### WHAT YOU ARE ASKED TO DO
A word-for-word transcript of every entry is required.

RECORDS PROVIDED below:

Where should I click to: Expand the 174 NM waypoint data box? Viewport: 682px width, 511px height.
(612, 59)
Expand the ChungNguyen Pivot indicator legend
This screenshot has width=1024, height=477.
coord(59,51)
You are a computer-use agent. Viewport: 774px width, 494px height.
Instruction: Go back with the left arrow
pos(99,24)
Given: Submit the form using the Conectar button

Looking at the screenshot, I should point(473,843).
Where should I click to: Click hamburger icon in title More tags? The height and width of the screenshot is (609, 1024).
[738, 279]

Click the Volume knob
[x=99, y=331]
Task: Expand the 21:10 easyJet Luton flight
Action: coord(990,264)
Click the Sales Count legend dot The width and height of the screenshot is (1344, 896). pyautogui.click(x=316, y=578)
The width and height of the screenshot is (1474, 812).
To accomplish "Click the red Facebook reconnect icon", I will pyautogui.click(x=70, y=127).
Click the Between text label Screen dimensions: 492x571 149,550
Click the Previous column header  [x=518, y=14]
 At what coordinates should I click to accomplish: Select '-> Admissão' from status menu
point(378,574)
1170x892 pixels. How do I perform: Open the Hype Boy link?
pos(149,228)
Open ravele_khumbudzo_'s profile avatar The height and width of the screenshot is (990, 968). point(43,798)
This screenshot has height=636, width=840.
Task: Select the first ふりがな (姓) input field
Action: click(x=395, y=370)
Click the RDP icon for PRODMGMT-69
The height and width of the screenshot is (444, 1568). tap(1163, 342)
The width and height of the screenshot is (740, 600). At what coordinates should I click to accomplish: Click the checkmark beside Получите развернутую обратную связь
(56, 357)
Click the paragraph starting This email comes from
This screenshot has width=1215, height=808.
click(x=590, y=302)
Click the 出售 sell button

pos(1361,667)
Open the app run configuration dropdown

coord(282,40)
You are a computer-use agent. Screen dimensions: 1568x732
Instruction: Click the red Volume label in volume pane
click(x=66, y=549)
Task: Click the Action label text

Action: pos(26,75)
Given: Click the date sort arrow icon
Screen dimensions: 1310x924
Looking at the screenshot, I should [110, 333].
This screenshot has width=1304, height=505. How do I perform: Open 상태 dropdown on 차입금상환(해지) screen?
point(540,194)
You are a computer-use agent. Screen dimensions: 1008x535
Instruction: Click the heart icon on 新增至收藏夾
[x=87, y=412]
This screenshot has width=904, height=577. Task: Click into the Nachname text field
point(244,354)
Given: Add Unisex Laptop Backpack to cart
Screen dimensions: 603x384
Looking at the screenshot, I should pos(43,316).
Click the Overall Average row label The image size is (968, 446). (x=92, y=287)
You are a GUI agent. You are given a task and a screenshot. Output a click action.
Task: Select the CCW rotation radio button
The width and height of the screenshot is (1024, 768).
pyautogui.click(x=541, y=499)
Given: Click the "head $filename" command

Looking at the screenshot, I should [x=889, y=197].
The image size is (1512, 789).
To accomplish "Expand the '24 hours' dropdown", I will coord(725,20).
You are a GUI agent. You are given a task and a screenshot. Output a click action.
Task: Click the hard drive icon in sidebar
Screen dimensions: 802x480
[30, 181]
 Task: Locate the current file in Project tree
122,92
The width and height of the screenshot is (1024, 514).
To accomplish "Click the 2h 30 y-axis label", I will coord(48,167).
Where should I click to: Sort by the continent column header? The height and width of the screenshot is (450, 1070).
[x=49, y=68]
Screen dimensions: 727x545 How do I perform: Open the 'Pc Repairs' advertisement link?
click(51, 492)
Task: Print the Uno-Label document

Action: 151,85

End of RECORDS PROVIDED.

### COMPLETED TASK
Where should I click to: Expand the 174 NM waypoint data box? Viewport: 682px width, 511px height.
(612, 59)
Expand the ChungNguyen Pivot indicator legend
This screenshot has width=1024, height=477.
coord(59,51)
You are a computer-use agent. Viewport: 774px width, 494px height.
Instruction: Go back with the left arrow
pos(99,24)
Given: Submit the form using the Conectar button

Looking at the screenshot, I should point(473,843).
Where should I click to: Click hamburger icon in title More tags? The height and width of the screenshot is (609, 1024).
[738, 279]

Click the Volume knob
[x=99, y=331]
Task: Expand the 21:10 easyJet Luton flight
Action: coord(990,264)
Click the Sales Count legend dot The width and height of the screenshot is (1344, 896). pyautogui.click(x=316, y=578)
The width and height of the screenshot is (1474, 812).
To accomplish "Click the red Facebook reconnect icon", I will pyautogui.click(x=70, y=127).
Click the Between text label Screen dimensions: 492x571 149,550
Click the Previous column header  [x=518, y=14]
 At what coordinates should I click to accomplish: Select '-> Admissão' from status menu
point(378,574)
1170x892 pixels. How do I perform: Open the Hype Boy link?
pos(149,228)
Open ravele_khumbudzo_'s profile avatar The height and width of the screenshot is (990, 968). point(43,798)
This screenshot has height=636, width=840.
Task: Select the first ふりがな (姓) input field
Action: click(x=395, y=370)
Click the RDP icon for PRODMGMT-69
The height and width of the screenshot is (444, 1568). tap(1163, 342)
The width and height of the screenshot is (740, 600). At what coordinates should I click to accomplish: Click the checkmark beside Получите развернутую обратную связь
(56, 357)
Click the paragraph starting This email comes from
This screenshot has width=1215, height=808.
click(x=590, y=302)
Click the 出售 sell button

pos(1361,667)
Open the app run configuration dropdown

coord(282,40)
You are a computer-use agent. Screen dimensions: 1568x732
Instruction: Click the red Volume label in volume pane
click(x=66, y=549)
Task: Click the Action label text

Action: pos(26,75)
Given: Click the date sort arrow icon
Screen dimensions: 1310x924
Looking at the screenshot, I should [110, 333].
This screenshot has width=1304, height=505. How do I perform: Open 상태 dropdown on 차입금상환(해지) screen?
point(540,194)
You are a computer-use agent. Screen dimensions: 1008x535
Instruction: Click the heart icon on 新增至收藏夾
[x=87, y=412]
This screenshot has width=904, height=577. Task: Click into the Nachname text field
point(244,354)
Given: Add Unisex Laptop Backpack to cart
Screen dimensions: 603x384
Looking at the screenshot, I should pos(43,316).
Click the Overall Average row label The image size is (968, 446). (x=92, y=287)
You are a GUI agent. You are given a task and a screenshot. Output a click action.
Task: Select the CCW rotation radio button
The width and height of the screenshot is (1024, 768).
pyautogui.click(x=541, y=499)
Given: Click the "head $filename" command

Looking at the screenshot, I should [x=889, y=197].
The image size is (1512, 789).
To accomplish "Expand the '24 hours' dropdown", I will coord(725,20).
You are a GUI agent. You are given a task and a screenshot. Output a click action.
Task: Click the hard drive icon in sidebar
Screen dimensions: 802x480
[30, 181]
 Task: Locate the current file in Project tree
122,92
The width and height of the screenshot is (1024, 514).
To accomplish "Click the 2h 30 y-axis label", I will coord(48,167).
Where should I click to: Sort by the continent column header? The height and width of the screenshot is (450, 1070).
[x=49, y=68]
Screen dimensions: 727x545 How do I perform: Open the 'Pc Repairs' advertisement link?
click(51, 492)
Task: Print the Uno-Label document

Action: 151,85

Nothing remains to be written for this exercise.